While Russia is struggling to encircle the eastern city of Bakhmut, Ukrainian troops are still in control of a key supply route into Bakhmut and have launched counterattacks forcing Russian troops to abandon some positions, Colonel General Oleksandr Syrskyi, commander of Ukrainian ground forces, said Monday, according to The Kyiv Independent.
However, Syrskyi wrote on Telegram Monday, the situation in Bakhmut remains "quite difficult,” adding, “the enemy is unable to take control of the city."
Ukraine said Monday its forces repelled more than 36 enemy attacks on the part of the eastern front line that stretches from Bakhmut to Maryinka, just west of Donetsk, Reuters reports.
Bakhmut is an important strategic landmark for Russia which says that its capture would work as the springboard for further Russian offensives in eastern Ukraine, Reuters reports.
Russian trenches
Russia is also digging in, expecting an imminent Ukrainian counteroffensive.
“Russia has constructed some of the most extensive systems of military defensive works seen anywhere in the world for many decades,” the British defense ministry said Monday in its daily intelligence update about Russia’s invasion of Ukraine.
The report, posted on Twitter, said there is imagery that shows that Russia “has made a particular effort” to strengthen the northern border of occupied Crimea, “including with a multilayered defensive zone near the village of Medvedevka.”

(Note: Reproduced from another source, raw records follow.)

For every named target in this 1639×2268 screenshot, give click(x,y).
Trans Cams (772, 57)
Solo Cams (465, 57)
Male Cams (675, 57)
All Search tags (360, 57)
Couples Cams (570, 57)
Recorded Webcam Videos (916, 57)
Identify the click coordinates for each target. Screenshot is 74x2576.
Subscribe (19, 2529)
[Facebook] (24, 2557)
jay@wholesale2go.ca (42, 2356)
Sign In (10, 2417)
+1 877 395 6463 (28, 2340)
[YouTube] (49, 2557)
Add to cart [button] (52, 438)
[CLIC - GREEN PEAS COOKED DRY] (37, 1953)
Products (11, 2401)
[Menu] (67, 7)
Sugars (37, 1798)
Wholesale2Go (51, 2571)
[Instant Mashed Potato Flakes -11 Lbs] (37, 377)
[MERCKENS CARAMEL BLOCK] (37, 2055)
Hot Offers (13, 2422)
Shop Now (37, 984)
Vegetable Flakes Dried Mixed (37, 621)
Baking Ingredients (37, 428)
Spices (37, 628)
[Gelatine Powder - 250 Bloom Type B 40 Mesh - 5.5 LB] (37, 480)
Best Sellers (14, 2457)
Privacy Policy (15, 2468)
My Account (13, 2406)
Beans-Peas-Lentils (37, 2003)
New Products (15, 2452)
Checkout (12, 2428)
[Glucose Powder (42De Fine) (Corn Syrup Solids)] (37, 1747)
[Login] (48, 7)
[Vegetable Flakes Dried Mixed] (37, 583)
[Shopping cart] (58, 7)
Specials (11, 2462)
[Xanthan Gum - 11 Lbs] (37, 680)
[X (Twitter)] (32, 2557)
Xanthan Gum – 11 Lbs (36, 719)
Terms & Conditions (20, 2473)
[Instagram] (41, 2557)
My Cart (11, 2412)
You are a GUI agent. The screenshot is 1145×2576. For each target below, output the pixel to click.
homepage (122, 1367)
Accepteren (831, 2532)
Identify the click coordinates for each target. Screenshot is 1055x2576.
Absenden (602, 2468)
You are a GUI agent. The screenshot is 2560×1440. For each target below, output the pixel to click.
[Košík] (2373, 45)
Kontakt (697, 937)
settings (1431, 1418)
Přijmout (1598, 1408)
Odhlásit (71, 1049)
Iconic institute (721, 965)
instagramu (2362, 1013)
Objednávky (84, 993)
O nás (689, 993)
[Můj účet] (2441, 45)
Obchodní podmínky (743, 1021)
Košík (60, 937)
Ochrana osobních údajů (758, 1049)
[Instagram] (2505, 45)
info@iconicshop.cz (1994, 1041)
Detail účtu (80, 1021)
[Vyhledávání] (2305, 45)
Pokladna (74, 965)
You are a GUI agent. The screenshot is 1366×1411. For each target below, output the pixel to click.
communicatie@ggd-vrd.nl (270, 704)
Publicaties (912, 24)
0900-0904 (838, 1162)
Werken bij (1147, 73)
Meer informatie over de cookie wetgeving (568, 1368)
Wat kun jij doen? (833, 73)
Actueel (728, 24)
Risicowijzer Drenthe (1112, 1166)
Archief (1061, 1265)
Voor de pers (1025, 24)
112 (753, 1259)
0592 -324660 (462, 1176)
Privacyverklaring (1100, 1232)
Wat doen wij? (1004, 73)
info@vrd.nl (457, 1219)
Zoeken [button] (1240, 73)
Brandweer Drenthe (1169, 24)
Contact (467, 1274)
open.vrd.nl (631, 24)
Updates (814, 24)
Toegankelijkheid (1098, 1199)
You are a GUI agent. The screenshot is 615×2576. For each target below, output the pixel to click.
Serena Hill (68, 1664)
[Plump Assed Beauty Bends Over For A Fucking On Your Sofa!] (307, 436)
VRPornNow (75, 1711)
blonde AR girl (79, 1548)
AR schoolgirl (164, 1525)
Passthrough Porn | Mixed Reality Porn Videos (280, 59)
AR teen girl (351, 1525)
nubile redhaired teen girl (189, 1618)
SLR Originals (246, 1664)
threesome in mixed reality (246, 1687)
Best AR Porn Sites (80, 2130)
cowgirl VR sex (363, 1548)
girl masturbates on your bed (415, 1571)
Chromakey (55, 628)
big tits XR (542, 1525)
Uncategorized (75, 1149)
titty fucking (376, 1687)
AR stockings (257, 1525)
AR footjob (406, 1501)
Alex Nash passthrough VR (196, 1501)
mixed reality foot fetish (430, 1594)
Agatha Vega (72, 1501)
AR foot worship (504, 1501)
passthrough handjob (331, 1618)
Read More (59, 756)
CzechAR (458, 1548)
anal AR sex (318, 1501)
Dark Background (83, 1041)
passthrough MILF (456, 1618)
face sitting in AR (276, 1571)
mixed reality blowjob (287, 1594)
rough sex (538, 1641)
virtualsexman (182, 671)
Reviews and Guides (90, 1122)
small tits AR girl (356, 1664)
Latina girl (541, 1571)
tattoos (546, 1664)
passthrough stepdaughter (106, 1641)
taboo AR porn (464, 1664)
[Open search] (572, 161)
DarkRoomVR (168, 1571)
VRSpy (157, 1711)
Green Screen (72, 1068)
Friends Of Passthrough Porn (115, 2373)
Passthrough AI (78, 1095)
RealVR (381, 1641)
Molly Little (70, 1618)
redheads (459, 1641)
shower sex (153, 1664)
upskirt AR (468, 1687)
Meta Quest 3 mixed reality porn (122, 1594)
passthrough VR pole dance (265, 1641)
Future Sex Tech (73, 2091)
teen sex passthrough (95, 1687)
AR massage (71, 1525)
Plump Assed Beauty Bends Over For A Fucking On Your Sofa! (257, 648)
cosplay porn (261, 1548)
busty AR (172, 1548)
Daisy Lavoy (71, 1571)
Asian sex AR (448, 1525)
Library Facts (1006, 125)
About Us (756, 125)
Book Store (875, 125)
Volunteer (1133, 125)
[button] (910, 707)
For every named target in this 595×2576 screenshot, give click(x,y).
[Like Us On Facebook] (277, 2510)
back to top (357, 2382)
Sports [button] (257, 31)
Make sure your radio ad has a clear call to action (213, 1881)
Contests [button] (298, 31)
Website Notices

In addition, according to the ministry, Russia has dug “hundreds of miles of trenches well inside internationally recognized Russian territory, including in the Belgorod and Kursk regions.”
The trenches show that Russia is worried that Ukraine could achieve “a major breakthrough,” the ministry said. Some of the work, however, has “likely been ordered by local commanders and civil leaders in attempts to promote the official narrative that Russia is ‘threatened’ by Ukraine and NATO,” according to the report.
Some material in this report came from The Associated Press, Agence France-Presse and Reuters.